The Busiest FM Frequency in Philadelphia

For reasons forever lost to the ethereal vagaries of FCC licensing, the 92.9 FM channel is the busiest in the Philadelphia metropolitan area. If you were to drive a lap around the MSA, you might be able to tune in 12 different radio stations on that frequency. This is only hypothetically possible because 10 of those stations are low power (LP) stations operating at under 100 watts. However, it is literally impossible because unlike most major metros, Philadelphia has no perimeter highway. So that traveling band-scan would require hours of circumnavigation across the cities' east-west arterial roads. Let's not, and merely imagine that we did.

I'd like to start at the epicenter of this engineering miracle. Closest to the center of the MSA is WOOM. Initially the station was to be named WJFN-LP for Jefferson Hospital System who was to be involved with the station. But ultimately, they had to form their own non-profit entity. When Jefferson withdrew support, Randolph went with the call sign WOOM-LP for its Onomatopoeic qualities and design potential.

The station turns out to be amazing from an engineering perspective; 92.9 is a 4-way time share WOOM, WGGT, WRGU, and WRLG. But these 4 are merely the survivors of a large pool of applicants.
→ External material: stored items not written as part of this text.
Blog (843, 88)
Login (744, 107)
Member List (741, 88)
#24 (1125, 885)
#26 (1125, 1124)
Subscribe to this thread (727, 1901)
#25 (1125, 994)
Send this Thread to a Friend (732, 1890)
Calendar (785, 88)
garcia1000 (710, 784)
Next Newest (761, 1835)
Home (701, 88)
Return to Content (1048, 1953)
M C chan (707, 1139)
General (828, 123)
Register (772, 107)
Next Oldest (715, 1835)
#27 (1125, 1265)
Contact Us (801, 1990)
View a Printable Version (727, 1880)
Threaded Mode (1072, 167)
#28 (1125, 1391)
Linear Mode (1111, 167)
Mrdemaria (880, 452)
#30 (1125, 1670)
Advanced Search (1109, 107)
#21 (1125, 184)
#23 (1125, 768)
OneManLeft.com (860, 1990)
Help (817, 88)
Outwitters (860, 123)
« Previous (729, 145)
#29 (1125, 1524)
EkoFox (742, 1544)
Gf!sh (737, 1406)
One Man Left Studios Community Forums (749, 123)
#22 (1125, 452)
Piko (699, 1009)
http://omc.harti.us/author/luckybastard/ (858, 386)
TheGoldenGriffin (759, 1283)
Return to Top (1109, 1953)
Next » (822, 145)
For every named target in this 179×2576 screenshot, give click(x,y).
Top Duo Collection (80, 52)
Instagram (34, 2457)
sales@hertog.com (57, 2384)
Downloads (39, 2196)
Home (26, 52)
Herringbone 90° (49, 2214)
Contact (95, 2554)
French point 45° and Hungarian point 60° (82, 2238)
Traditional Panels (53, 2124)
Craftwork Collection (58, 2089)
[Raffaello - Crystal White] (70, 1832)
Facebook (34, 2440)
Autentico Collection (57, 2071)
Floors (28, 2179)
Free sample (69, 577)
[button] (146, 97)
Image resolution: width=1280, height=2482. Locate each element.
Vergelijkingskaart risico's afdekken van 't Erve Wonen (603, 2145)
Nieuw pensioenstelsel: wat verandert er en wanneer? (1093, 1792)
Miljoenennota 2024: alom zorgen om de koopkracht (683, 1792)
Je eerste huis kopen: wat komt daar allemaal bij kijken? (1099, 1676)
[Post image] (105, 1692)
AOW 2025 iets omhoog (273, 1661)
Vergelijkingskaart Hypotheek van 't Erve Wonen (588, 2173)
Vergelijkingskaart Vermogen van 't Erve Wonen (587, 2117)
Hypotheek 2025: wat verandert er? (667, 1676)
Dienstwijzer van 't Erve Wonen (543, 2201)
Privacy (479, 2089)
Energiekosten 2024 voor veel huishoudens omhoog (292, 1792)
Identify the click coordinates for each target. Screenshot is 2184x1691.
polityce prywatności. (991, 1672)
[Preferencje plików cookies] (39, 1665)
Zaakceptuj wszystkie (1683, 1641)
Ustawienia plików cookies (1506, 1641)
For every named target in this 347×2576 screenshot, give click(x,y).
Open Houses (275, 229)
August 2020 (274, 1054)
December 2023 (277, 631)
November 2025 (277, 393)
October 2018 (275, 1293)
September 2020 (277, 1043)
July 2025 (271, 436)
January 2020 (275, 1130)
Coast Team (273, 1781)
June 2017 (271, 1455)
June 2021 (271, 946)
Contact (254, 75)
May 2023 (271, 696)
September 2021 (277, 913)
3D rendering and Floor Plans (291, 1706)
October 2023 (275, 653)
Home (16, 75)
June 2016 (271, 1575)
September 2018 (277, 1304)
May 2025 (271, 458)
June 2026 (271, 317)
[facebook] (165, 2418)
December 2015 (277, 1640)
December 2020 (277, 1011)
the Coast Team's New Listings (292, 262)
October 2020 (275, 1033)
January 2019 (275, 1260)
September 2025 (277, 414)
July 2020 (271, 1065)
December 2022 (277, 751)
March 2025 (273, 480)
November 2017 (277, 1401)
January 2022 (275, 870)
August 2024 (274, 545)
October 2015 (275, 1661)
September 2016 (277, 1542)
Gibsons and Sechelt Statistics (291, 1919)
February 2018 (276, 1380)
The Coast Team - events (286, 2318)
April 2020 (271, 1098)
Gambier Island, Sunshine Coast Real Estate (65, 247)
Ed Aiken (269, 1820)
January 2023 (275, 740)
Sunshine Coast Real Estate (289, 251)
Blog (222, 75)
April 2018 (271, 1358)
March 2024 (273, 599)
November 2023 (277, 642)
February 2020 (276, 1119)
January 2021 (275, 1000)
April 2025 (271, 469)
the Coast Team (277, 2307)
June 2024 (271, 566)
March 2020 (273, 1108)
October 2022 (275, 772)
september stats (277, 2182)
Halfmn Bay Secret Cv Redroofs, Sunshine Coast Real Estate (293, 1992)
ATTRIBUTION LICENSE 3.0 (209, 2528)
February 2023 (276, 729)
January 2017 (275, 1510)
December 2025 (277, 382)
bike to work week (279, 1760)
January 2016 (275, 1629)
WOOM is self-aware enough that they posted an interview online with station founder Chris Randolph. [I cannot recommend that interview strongly enough] He tells the origin story of WOOM, warts and all; complete with bogus civic groups, dishonest executives, dirty lawyers, and an unexpected bitcoin bonanza. It helps add color to the story of all the other stations at the epicenter of this radio market melee. He goes on in some detail:
"There were 4 applicants in Germantown who are obviously kind of planning to work together, and there was a group that was calling itself the NAACP, that was not actually the NAACP... a splinter group that had a variety of legal problems. There was an evangelical group in North Philly who were Latino and apparently connected to Senator Pat Toomey, and a variety of other groups as well."

The WJFN note is important because they were using those calls in 2014. Even Pirate Jim's Philly radio history page [LINK] specifically listed them under those calls at the time. From this applicant stage the FCC applies a 5-point scoring system. The FCC allows each applicant 'points' for meeting certain criteria. Applicants then can challenge every point lost to winnow the field. It's designed to be very competitive and applicants can normally only "win" through attrition. Agreeing to share time being the only other way out alive.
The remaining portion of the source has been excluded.